When IKEA confirmed it will close seven stores across China from February 2, the move was easy to misread as a retreat.

In reality, it signals something more deliberate and far more relevant to marketers watching how brands recalibrate in post-boom economies.

The closures include outlets in Shanghai, Guangzhou, and second-tier cities such as Nantong, Xuzhou and Harbin.

On paper, seven stores out of roughly 40 may not seem dramatic.

But in a market that once rewarded relentless physical expansion, the decision marks a strategic pivot: away from scale for scale’s sake, and towards sharper market selection, smaller formats and digital-first growth.

IKEA’s reset comes amid a stubborn macro backdrop.

China’s prolonged property slump, coupled with employment anxiety and stagnant wage growth, has dulled consumer confidence.

Big-ticket purchases are being delayed, homes are getting smaller, and discretionary spending is under scrutiny.

This context will feel familiar to Malaysian marketers.

Whether it is mid-range home retailers recalibrating showroom footprints, or F&B chains slowing outlet rollouts amid rising costs, the signals are similar: growth is harder won, and efficiency matters more than ever.

From Expansion to Precision

IKEA’s own language is telling.

The company says it will shift “from scale expansion to precise cultivation”, identifying Beijing and Shenzhen as priority markets.

These are not just affluent cities; they are digitally mature, densely populated and culturally influential.

The plan includes opening more than ten small-format stores over the next two years, with new locations in Dongguan and Beijing in the first half of 2026.

Globally, IKEA has been moving towards compact urban stores and curated assortments — showrooms designed to inspire rather than warehouse.

This mirrors what some Malaysian retailers are also learning.

Brands like MR DIY and Watsons have shown that smaller, high-frequency formats in the right catchments often outperform oversized stores in secondary locations.

The JD.com Factor

Perhaps the strongest signal is not the closures, but IKEA’s accelerating online push.

China accounts for just 3.5% of IKEA’s global sales — modest given the market’s scale — with a growing share now coming via online channels. The launch of an IKEA flagship on JD.com last year underlines where future growth is expected to come from.

In China, e-commerce is not a channel; it is the backbone. Physical stores increasingly function as experience hubs — places to touch, test and trust, before transacting online.

What Malaysian Marketers Can Learn

First, growth must be selective. IKEA’s exit from certain second-tier cities underscores the need to prioritise markets that deliver long-term brand and revenue impact.

For Malaysian automotive brands and dealers, this raises questions about how many physical touchpoints are truly needed as EV discovery increasingly shifts online — something BYD and local distributors are actively testing.

Second, format flexibility matters. Smaller stores, pop-ups and experience-led spaces reduce risk while keeping brands visible.

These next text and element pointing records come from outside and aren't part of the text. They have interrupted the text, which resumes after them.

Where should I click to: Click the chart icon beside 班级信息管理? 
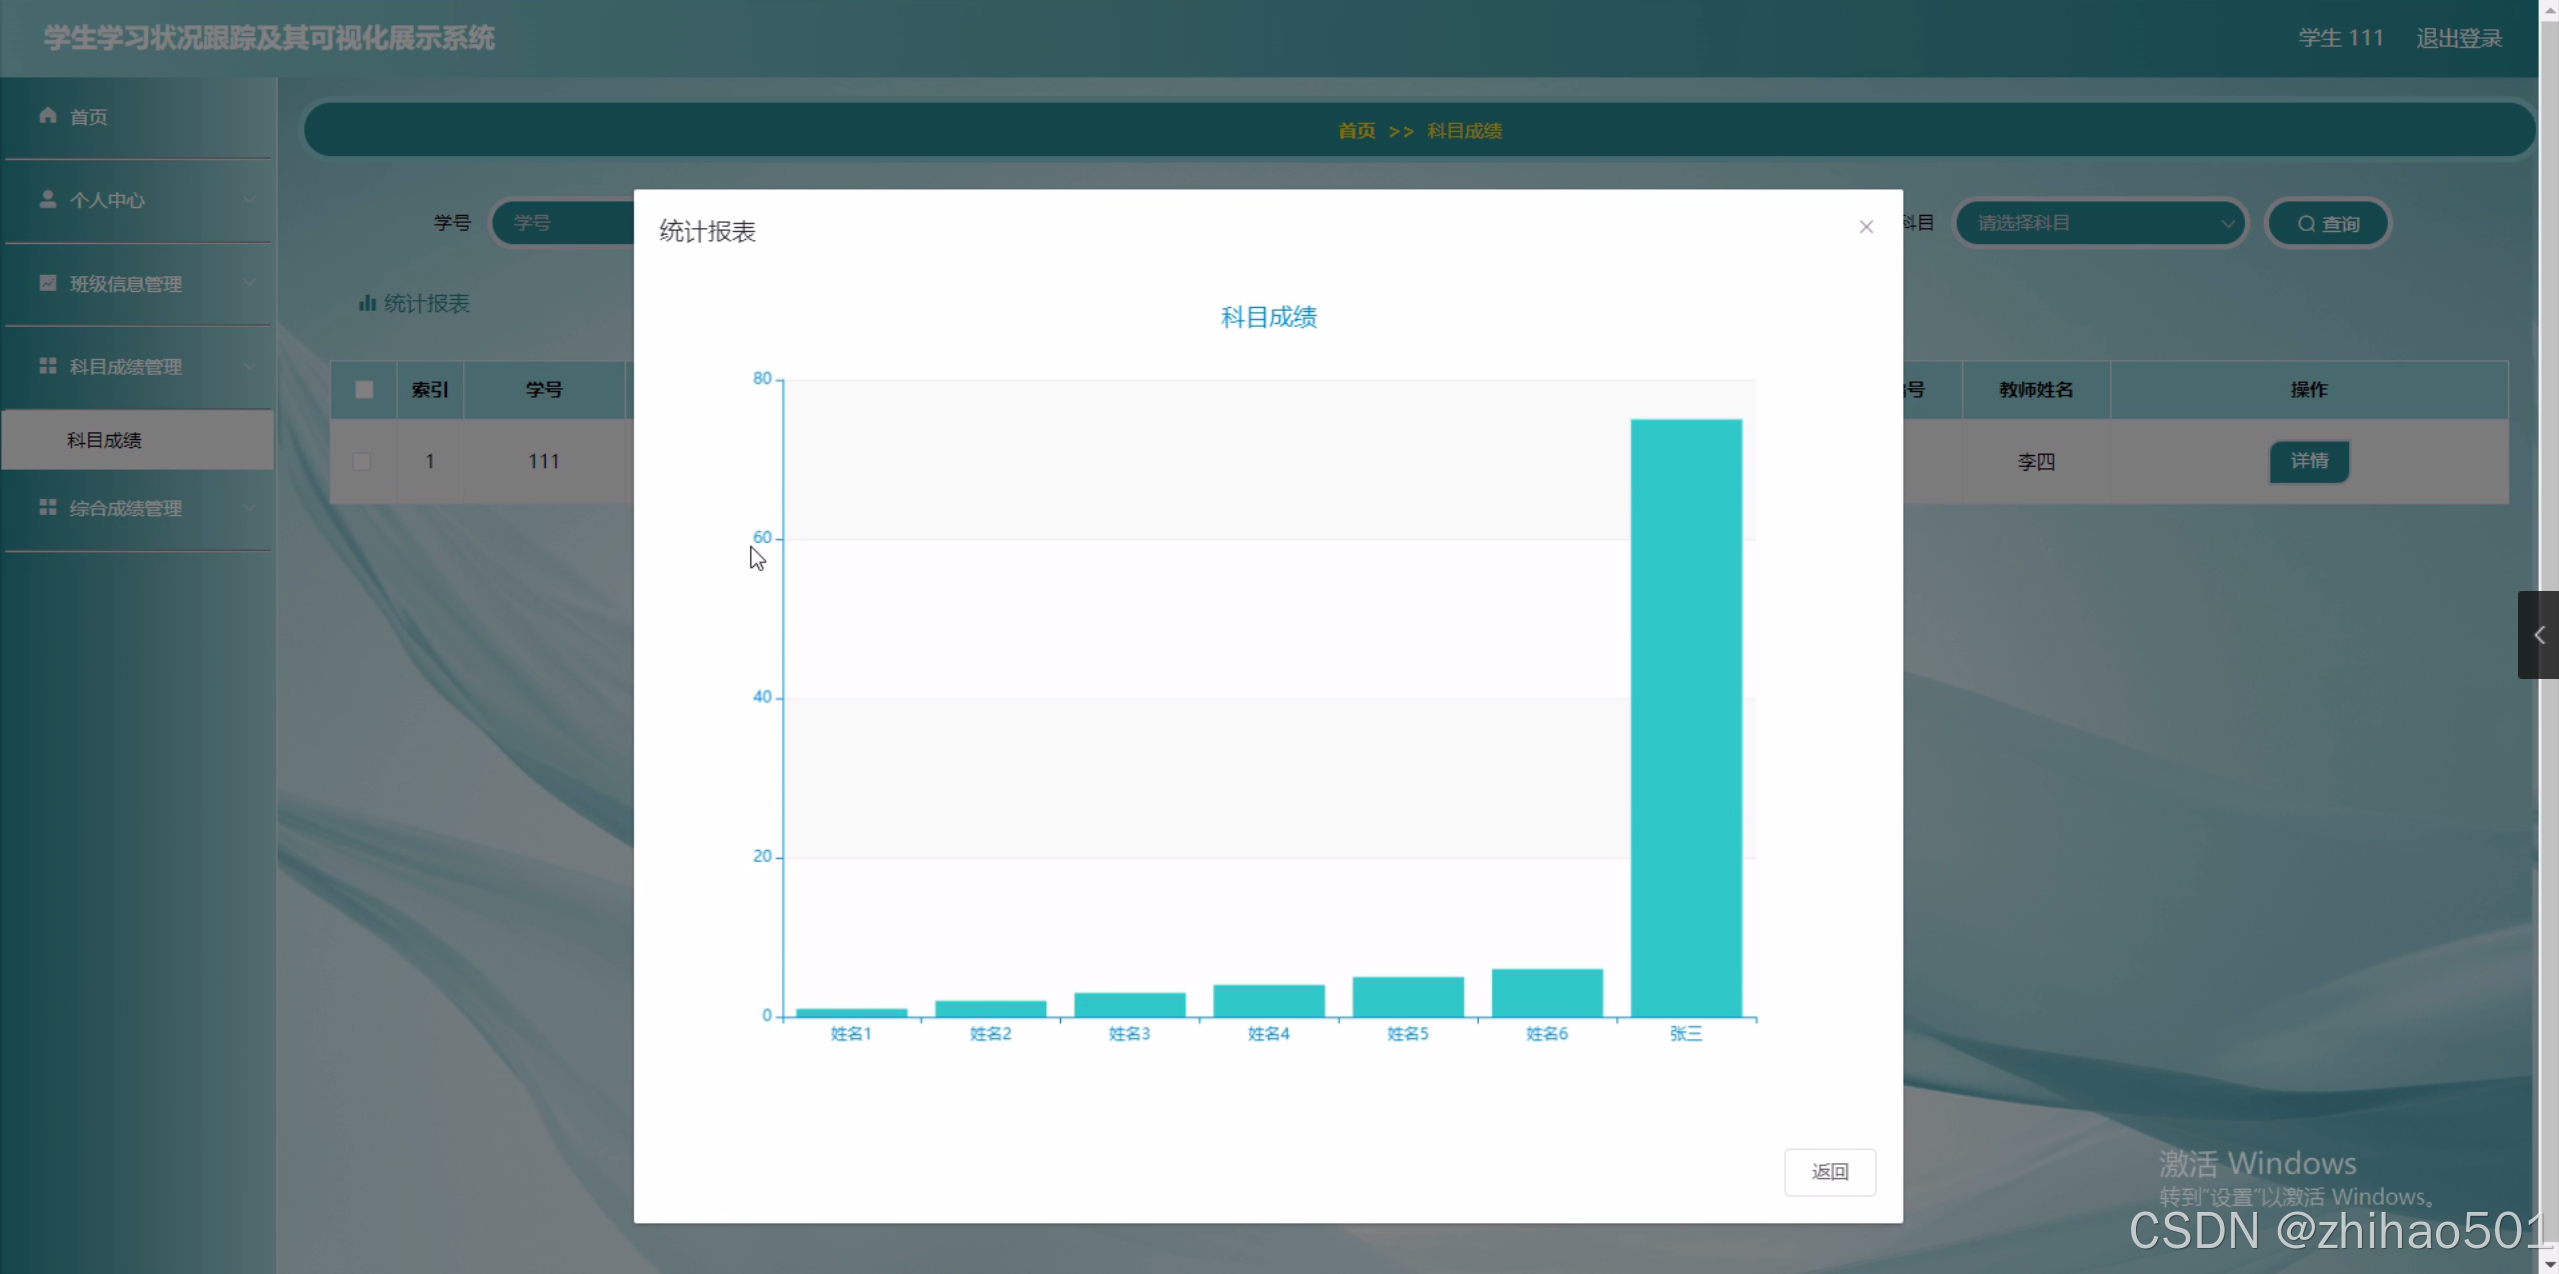tap(47, 283)
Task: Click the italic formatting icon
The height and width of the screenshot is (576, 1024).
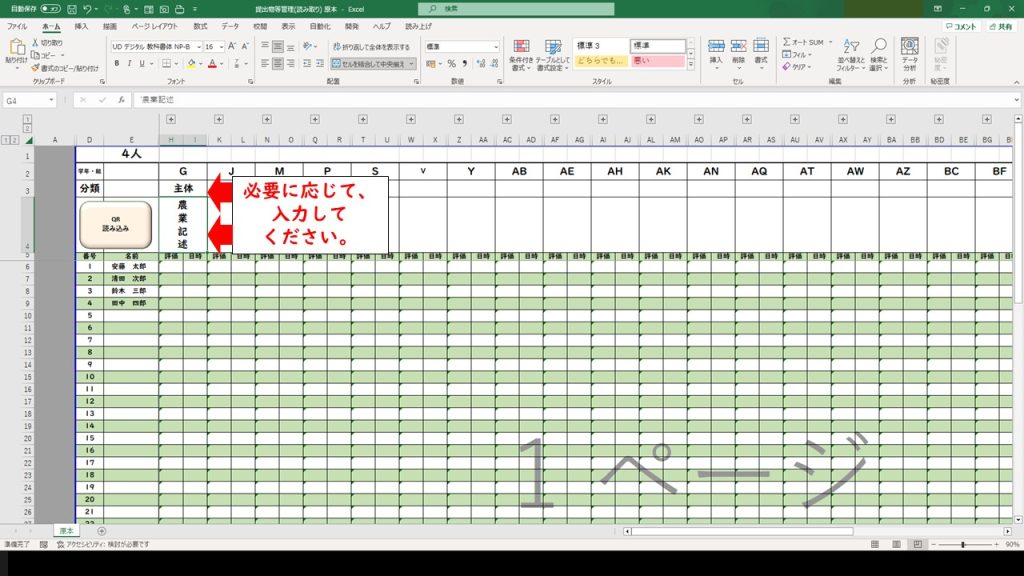Action: pos(130,63)
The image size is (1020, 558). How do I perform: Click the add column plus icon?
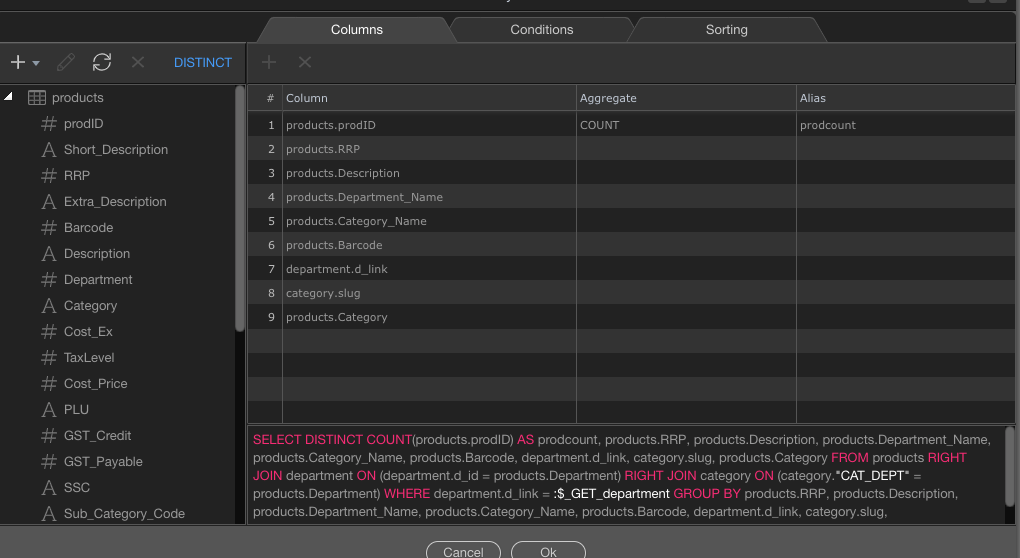click(269, 62)
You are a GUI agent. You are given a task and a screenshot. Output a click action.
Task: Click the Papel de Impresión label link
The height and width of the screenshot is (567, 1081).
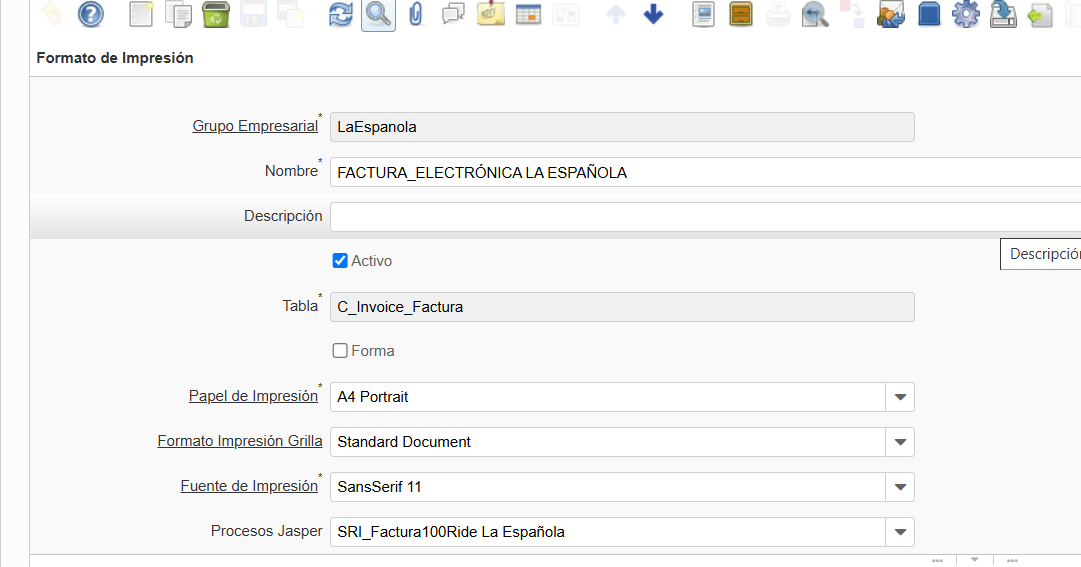253,396
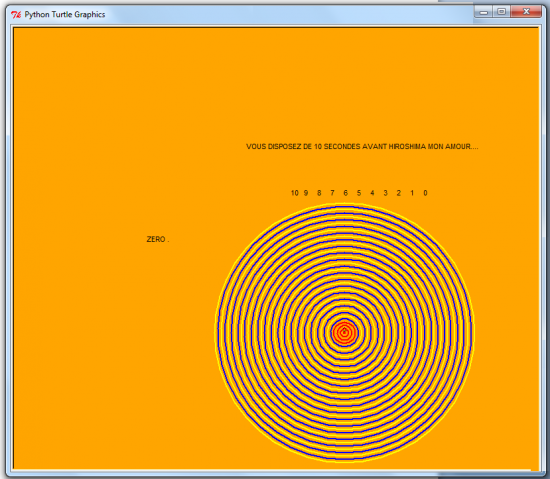Click the red center of the spiral
Image resolution: width=550 pixels, height=479 pixels.
point(344,332)
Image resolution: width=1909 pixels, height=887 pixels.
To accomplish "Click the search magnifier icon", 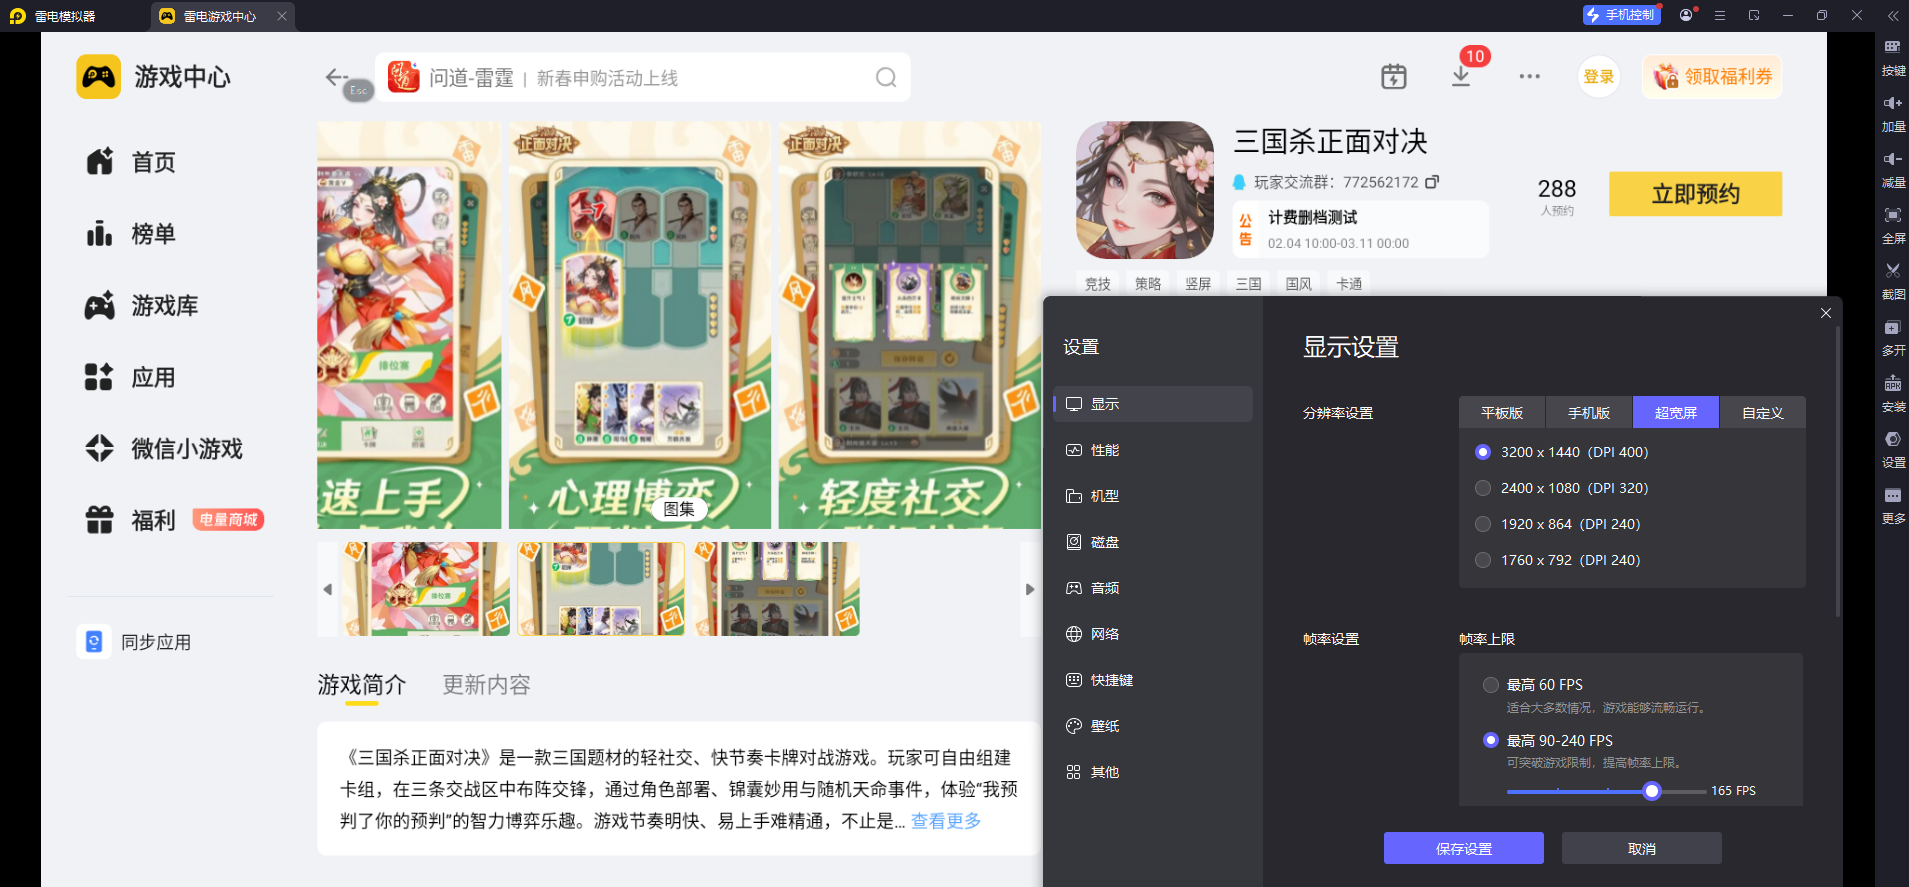I will click(885, 78).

This is evident in how automotive brands experiment with mall-based EV showcases, or how F&B chains pilot compact express outlets rather than full dine-in formats.

Third, digital integration is non-negotiable. Brands that still treat online as secondary will struggle.

Telcos, in particular, have shown how app ecosystems, self-service journeys and digital loyalty can outperform traditional retail counters.

A Strategic Pause, Not a Pullback

IKEA is not abandoning China. It is refining its bet. Five new stores of various sizes have opened even as others close.

The bigger takeaway for Malaysian marketers is clear: the most sophisticated brands are no longer chasing footprint.

They are chasing fit.

Growth does not come from being everywhere.

It comes from being exactly where it matters.